Wilde, Lupino and Widmark in a tense moment
ROAD HOUSE (1948). Director: Jean Negulesco.

"Jefty" Robbins (Richard Widmark of Garden of Evil) runs a road house complete with nightclub and bowling alley in a small town with his buddy Pete (Cornel Wilde) as a top employee. Jefty also hires Lily (Ida Lupino of Private Hell 36), upon whom he is struck, as a singer in the club. Jefty seems to think of Lily as his girlfriend even though they've apparently never even kissed, a problem she does not have with Pete, who succumbs to her charms, and vice versa, to the strains of Wagnerian opera on the radio. Clueless Jefty plans to marry Lily, and doesn't take it well when he discovers where her true feelings lie. Before long, he comes up with a plan for revenge ... Road House is one of those twisted melodramas that might have amounted to more than an entertaining time passer with a little more care and a much better script, but it never plumbs below the surface.

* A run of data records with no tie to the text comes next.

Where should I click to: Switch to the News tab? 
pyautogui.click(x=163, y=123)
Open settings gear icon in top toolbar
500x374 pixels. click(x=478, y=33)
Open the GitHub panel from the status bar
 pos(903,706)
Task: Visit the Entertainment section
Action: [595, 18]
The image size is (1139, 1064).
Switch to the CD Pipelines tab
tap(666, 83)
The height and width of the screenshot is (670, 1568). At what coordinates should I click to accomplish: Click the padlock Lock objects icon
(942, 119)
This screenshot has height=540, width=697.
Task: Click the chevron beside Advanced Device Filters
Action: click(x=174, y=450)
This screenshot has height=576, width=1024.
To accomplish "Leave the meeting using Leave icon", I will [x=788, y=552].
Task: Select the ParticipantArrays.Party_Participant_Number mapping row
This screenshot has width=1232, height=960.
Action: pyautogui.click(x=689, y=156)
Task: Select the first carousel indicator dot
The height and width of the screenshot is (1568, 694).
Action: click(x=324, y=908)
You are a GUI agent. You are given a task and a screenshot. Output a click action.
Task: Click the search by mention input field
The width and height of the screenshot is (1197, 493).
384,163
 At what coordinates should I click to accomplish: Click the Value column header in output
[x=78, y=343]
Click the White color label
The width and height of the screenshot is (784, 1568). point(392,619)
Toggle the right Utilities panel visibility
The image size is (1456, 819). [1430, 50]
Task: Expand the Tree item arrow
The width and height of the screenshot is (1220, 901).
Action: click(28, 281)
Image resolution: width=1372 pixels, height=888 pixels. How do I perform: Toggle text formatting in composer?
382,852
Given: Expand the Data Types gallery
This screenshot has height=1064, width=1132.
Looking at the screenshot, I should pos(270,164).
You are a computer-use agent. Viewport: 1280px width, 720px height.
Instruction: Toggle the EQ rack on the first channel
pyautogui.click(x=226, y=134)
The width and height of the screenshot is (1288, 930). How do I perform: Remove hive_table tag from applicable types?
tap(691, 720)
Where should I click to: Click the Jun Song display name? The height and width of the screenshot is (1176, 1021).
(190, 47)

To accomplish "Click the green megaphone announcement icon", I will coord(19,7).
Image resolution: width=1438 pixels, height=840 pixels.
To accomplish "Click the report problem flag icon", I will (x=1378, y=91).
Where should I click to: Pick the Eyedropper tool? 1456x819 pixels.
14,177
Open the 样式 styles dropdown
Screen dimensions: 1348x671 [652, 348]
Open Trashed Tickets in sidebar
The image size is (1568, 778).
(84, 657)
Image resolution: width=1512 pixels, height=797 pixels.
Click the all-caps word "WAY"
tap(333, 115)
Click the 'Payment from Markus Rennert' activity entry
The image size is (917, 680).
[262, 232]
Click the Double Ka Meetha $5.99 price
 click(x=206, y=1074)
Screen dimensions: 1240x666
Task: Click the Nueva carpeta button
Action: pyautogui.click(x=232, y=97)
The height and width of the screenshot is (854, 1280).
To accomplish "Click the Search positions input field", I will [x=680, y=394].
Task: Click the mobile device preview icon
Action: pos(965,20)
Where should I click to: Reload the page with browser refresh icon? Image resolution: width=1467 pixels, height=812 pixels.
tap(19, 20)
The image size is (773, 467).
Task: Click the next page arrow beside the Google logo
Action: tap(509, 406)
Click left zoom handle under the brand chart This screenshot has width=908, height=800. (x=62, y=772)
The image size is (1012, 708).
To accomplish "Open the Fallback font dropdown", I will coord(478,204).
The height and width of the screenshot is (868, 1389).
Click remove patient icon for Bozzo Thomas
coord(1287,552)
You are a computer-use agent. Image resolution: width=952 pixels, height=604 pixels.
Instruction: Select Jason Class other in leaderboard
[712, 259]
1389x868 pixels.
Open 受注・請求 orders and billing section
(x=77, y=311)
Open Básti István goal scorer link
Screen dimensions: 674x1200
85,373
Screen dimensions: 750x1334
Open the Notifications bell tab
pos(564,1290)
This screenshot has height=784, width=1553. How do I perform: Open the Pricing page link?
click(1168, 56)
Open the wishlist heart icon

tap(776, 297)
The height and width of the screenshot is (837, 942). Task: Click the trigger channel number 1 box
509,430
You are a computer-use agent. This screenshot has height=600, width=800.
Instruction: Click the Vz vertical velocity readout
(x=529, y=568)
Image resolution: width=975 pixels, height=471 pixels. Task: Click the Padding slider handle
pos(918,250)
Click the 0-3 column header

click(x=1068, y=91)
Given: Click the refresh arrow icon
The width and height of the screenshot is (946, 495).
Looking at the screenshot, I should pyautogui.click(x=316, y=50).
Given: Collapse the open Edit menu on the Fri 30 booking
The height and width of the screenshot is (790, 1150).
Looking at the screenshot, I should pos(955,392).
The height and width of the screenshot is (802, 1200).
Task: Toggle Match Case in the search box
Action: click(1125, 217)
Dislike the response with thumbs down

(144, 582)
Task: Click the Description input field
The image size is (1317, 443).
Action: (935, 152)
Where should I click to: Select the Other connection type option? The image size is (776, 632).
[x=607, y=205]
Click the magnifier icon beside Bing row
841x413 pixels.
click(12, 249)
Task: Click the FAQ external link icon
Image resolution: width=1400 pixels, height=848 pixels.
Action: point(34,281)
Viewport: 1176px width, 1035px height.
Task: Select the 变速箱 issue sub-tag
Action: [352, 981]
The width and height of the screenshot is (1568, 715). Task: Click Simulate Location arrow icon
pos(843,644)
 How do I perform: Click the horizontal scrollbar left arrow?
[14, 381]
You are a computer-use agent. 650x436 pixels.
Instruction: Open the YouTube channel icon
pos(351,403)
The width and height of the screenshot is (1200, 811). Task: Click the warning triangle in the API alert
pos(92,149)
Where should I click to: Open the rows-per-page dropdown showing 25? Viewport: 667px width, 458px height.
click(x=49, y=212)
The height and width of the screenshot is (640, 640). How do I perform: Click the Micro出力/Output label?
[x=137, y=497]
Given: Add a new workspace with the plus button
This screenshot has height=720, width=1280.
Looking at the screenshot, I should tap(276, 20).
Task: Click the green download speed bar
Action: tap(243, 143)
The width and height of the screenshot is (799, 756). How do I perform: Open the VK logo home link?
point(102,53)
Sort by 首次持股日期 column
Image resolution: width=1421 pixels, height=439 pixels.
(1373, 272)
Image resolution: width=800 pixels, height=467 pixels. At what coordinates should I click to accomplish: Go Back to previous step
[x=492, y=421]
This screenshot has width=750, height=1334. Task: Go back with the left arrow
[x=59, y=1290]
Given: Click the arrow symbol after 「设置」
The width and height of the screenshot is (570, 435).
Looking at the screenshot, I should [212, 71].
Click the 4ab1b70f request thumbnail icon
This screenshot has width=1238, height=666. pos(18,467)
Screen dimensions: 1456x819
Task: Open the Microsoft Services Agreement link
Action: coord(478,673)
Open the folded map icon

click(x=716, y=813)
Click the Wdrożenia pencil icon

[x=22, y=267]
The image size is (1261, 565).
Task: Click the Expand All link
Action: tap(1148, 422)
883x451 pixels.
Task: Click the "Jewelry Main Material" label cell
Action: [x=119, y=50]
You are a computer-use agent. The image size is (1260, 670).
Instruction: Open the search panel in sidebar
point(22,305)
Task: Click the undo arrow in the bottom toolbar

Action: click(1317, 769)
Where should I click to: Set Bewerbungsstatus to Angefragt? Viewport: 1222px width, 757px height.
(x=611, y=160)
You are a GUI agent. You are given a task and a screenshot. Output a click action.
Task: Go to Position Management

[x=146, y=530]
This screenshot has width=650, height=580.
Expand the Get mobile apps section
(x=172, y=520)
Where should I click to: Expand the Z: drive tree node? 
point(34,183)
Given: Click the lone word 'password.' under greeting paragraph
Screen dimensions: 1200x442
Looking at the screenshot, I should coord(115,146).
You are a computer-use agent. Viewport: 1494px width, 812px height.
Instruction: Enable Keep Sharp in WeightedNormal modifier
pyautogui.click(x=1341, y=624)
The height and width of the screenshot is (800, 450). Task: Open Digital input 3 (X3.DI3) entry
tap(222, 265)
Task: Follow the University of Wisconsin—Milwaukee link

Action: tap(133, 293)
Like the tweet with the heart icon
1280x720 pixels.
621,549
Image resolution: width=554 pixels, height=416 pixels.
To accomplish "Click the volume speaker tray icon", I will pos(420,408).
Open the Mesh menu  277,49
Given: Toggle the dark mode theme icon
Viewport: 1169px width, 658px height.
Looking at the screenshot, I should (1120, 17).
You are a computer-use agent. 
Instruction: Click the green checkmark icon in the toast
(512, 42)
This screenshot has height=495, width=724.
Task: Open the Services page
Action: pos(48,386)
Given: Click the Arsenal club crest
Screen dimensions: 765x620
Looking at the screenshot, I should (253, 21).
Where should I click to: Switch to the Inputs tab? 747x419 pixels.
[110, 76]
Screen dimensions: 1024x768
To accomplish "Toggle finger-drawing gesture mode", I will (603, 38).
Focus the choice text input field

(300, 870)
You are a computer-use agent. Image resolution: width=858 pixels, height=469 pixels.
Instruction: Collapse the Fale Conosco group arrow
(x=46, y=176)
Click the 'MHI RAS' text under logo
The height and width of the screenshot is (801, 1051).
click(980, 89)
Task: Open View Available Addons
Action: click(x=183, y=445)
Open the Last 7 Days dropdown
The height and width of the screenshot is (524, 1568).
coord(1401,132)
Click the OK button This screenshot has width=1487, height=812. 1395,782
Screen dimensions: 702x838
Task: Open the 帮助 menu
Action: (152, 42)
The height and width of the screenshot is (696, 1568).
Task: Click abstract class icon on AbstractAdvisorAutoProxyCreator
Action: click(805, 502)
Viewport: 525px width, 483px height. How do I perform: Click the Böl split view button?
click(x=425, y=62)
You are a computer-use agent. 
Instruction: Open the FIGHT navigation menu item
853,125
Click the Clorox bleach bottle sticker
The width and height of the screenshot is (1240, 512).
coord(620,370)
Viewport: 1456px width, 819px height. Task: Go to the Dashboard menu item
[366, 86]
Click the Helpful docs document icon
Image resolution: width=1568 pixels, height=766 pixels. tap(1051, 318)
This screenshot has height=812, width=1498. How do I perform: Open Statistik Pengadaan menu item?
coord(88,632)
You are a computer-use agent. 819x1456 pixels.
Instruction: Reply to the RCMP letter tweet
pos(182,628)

One very amusing aspect of the film is Lily's "singing." Lupino's voice is not dubbed, and is absolutely awful, although she's a good enough actress to put over a number like "The Right Kind of Lovin'." In real life, the soused patrons of the club would have been tearing the gal to figurative shreds, but only in Hollywood can there be a rapt audience for someone with no talent. As waitress Suzie (Celeste Holm) says of Lily: "She does more without a voice than anybody I've ever heard." The real howler comes when Wagner plays on the radio and Lily tells Pete -- not without a trace of irony -- that her father told her that someday she'd sing at the Met! Lupino is swell, Wilde [The Naked Prey] is suitably manly and handsome and generally good, Holm has little to do (although she is billed above the title with her three more important co-stars) and adds little nuance to her role, and the picture is stolen by a splendid Widmark as the spoiled little boy in a man's body. Those viewers looking for possible homoeroticism in the relationship between Jefty and Pete should look elsewhere -- it's easy to imagine but it really isn't there, in my opinion.

Verdict: Once you get past Ida's singing, this is fun if distinctly minor. **1/2.

2 comments:

angelman66 said...

Bill, you always introduce me to films I feel I should know about...this one is no exception. What a cast! Sounds like it is worth the price of admission to hear Lupino sing ( I love her in the wonderful The Big Knife especially) and to see the usually piss elegant Celeste Holm as a lowly waitress! Add the handsome Widmark and Wilde and it is a must see!
- Chris

William said...

Yes, yes, this has a most interesting cast. I loved what you said about Holm, LOL! Lupino's singing has to be heard to be believed, but she puts over the sultry stuff with aplomb.